Mede gelet op titel 4.2 van de Algemene wet bestuursrecht;

 

Besluit vast te stellen de volgende beleidsregels

 

Normering van parkeercapaciteit bij ruimtelijke ontwikkelingen

HOOFDSTUK 1 BEGRIPSBEPALINGEN

1.1 Project: een activiteit, gericht op het wijzigen of realiseren van een ruimtelijke functie, waarvoor een bestemmingsplanwijziging en/of een bouwvergunning noodzakelijk is

1.2 Functie: het geheel van activiteiten dat in de gebruiksfase van een project optreedt

1.3 Eenheid: een kwantitatieve en objectieve maat, waarmee de omvang van een functie wordt beschreven

1.4 Gebied: een deel van de gemeente Wageningen, waarin de parkeerbehoefte per eenheid van een functie gelijk is, zoals weergegeven in bijlage 1 van deze beleidsregels

1.5 Parkeerbehoefte: het aantal benodigde parkeerplaatsen per eenheid van een functie in een gebied, zoals weergegeven in bijlage 2 van deze beleidsregels

1.6 Privéparkeerplaats: een parkeerplaats die niet toegankelijk is voor openbaar verkeer

1.7 Openbare parkeerplaats: een parkeerplaats die toegankelijk is voor openbaar verkeer

1.8 Oprit: niet-openbaar weggedeelte, behorende bij een pand, bestemd voor het stallen van één of meerdere voertuigen

1.9 Periode: een typering van dagdelen waarbij de parkeervraag voor een functie kan variëren, zoals weergegeven in bijlage 3 van deze beleidsregels

1.10 Aanwezigheidspercentage: de fractie van geparkeerde voertuigen bij een functie in een periode, zoals weergegeven in bijlage 3 van deze beleidsregels

1.11 Bezoekerspercentage: de fractie van geparkeerde voertuigen bij een functie, die toe te schrijven zijn aan (incidentele) bezoekers van de functie, zoals weergegeven in bijlage 2 van deze beleidsregels

HOOFDSTUK 2 BEPALING VAN DE PARKEERBEHOEFTE

2.1 Voor projecten, waarbij een pand wordt verbouwd of van functie wijzigt binnen een bestaand gebied wordt de wijziging in parkeerbehoefte berekend door de totale parkeerbehoefte voor de te realiseren situatie te verlagen met de totale parkeerbehoefte voor de huidige situatie

2.2 Bij nieuwbouwprojecten wordt de gehele parkeerbehoefte berekend

2.3 Het bepalen van de totale parkeerbehoefte van een project vindt plaats volgens de in bijlage 4 van deze beleidsregels beschreven methode

2.4 De aanwezigheidspercentages worden niet toegepast bij

  • a.

    projecten met één functie of projecten waarbij voor alle functies geldt dat deze volgens in dezelfde periode een aanwezigheidspercentage van 100% hebben

  • b.

    projecten van een dusdanig beperkte schaal of omvang, dat van medegebruik van parkeerplaatsen redelijkerwijs geen sprake kan zijn

2.5 Bij de bepaling van de parkeerbehoefte worden niet gehele getallen niet eerder afgerond dan aan het eind van de berekening en wel volgens de gangbare rekenregels (kleiner dan 0,5 naar beneden, groter of gelijk aan 0,5 naar boven)

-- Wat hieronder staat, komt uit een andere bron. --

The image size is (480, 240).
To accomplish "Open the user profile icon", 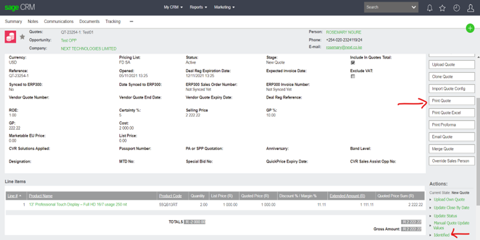I will 471,8.
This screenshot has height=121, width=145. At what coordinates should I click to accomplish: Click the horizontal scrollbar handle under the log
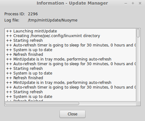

2.6 Indien voor een project of niet voor dubbelgebruik in aanmerking komende functie binnen een project de totale parkeerbehoefte groter is dan 0 en lager dan 1, wordt deze behoefte afgerond naar 1 parkeerplaats.

HOOFDSTUK 3 BEPALING VAN DE PARKEERCAPACITEIT

3.1 Voor de bepaling van de parkeercapaciteit worden in beginsel alle parkeerplaatsen op eigen terrein gerekend, die voldoen aan de maatvoeringen zoals gesteld in artikel 2.5.30 van de verordening en die als zodanig herkenbaar, bereikbaar en bruikbaar zijn

3.2 Bij woningen met een oprit, garage, verlengde oprit, dubbele garage, dubbele oprit of combinatie daarvan geldt een verlaging van het aantal te rekenen parkeerplaatsen conform bijlage 5 van deze beleidsregels

3.3 Indien tussen de gemeente en de ontwikkelende partij overeenstemming bestaat ten aanzien van uitbreiding van het aantal parkeerplaatsen op of aan de openbare weg binnen een acceptabele afstand van het project (zie bijlage 6), mag deze uitbreiding worden meegeteld in de bepaling van de parkeercapaciteit

3.4 Er wordt onderscheid gemaakt naar openbare parkeerplaatsen en privéparkeerplaatsen

HOOFDSTUK 4 BEOORDELING EN AANVULLENDE BEPALINGEN

4.1Er is sprake van voldoende parkeerplaatsen indien

  • a.

    bij projecten, waarbij een plan wordt gewijzigd of van functie wijzigt, de verandering van de parkeerbehoefte kleiner is dan of gelijk is aan de verandering van de parkeercapaciteit op eigen terrein en de verandering van de parkeerbehoefte voor bezoekers kleiner is dan of gelijk is aan de verandering van openbare parkeerplaatsen op eigen terrein;

  • b.

    bij nieuwbouw de totale parkeerbehoefte kleiner is dan of gelijk is aan de totale parkeercapaciteit op eigen terrein en de totale parkeerbehoefte voor bezoekers kleiner is dan of gelijk is aan het totaal aantal openbare parkeerplaatsen.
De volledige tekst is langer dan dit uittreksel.